Our pet rabbit has hay fever, which I agree seems inefficient for a rabbit. But she gets these sneezing fits sometimes, with this week one of those times. Fortunately the treatment is a bit of children’s cough syrup. And even more fortunately she loves children’s cough syrup, even more than she loves collard greens, life itself, or intimidating my love’s parents’ dogs. To set your expectations about that last one, though, you should know one of those dogs is intimidated by a potato chips bowl that’s somewhat large. The point is it’s quite easy to give our pet rabbit cough syrup. It’s maybe easier than not giving her cough syrup. She’s that enthusiastic about it.
Last night right after finishing her medicine, she sneezed three quick times. My love quipped about why the rabbit would do that right after having her medicine. I had guesses. “Maybe she wants more syrup? Maybe she’s a hypochondriac?” And then I realized, and gasped, and said, “Oh, no!”, my tone worrying my love.
I diagnosed, “Our rabbit has Bunchausen syndrome”.
I want to make some joke about how ‘honest’ implies the existence of words ‘honer’ and ‘hone’ except I’m feeling not 100% sure that isn’t how we got ‘honor’ in there and I don’t want to look it up. Sorry.

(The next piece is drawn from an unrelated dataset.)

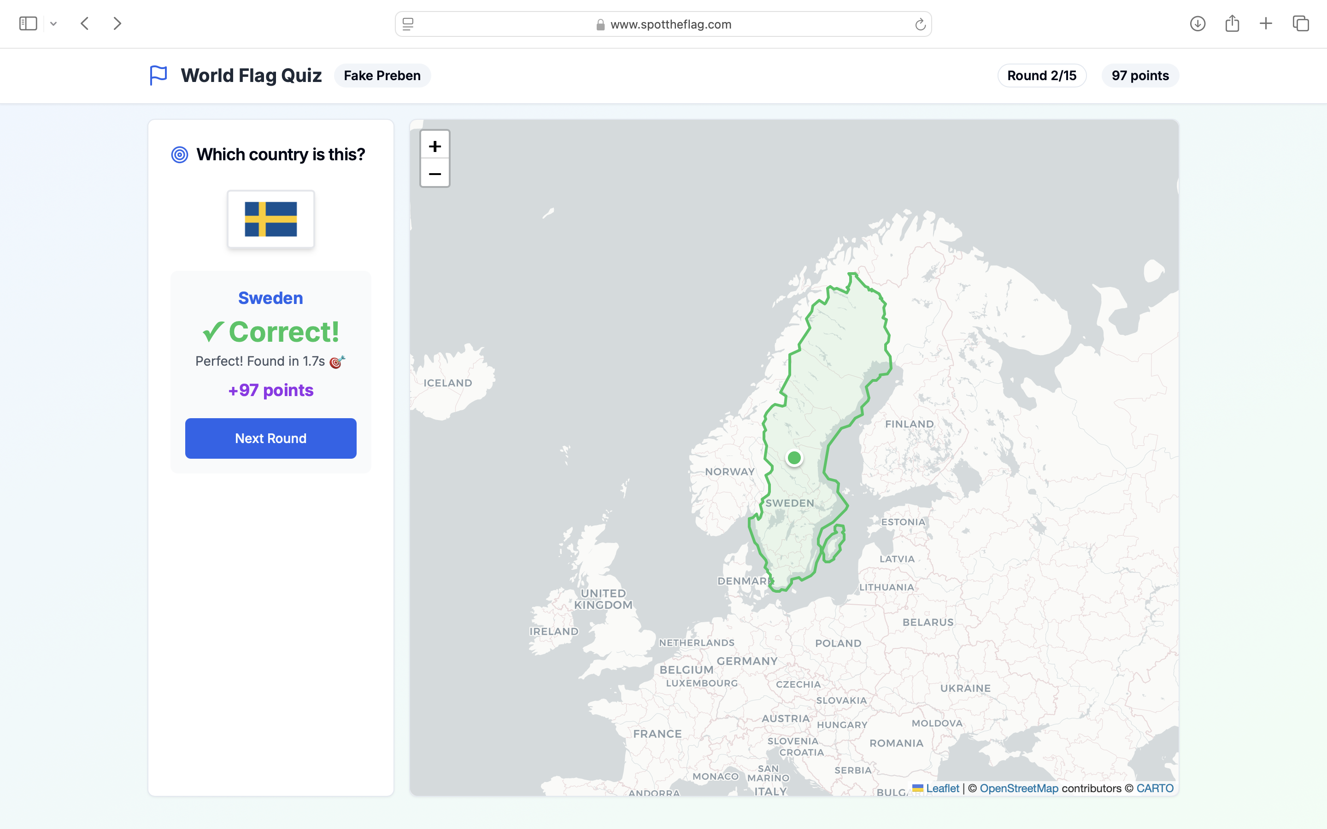This screenshot has width=1327, height=829.
Task: Go forward in browser history
Action: (x=117, y=24)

You know, if The Family Circus never did a strip where one of the kids was telling another that last year’s Thanksgiving is properly referred to as “Thanksgiven” then the Keanes missed a major opportunity.
Would it do anything useful to shortening my average post length if we could turn the word “awkward” into “awayward” for some reason? If not, why did I typo “awkward” as “awayward” repeatedly, then? Huh?
You know, if we just got together we could make “quench” into a strong verb, so that its tenses changed the sound, and then any of us would be able to say that by getting that satisfactory drink, “I quanch my thirst”.
I paid, I assume, good money to have a spell checker somewhere on my computer so why is it letting me get away with listing “trange” as a word? It won’t give me any guidance in how to spell “Cincinnati”, which I’ve done with as many as two n’s, three c’s, and fourteen n’s; what do I even have it for? Complaining that I write “Olive Oyl” in 2019?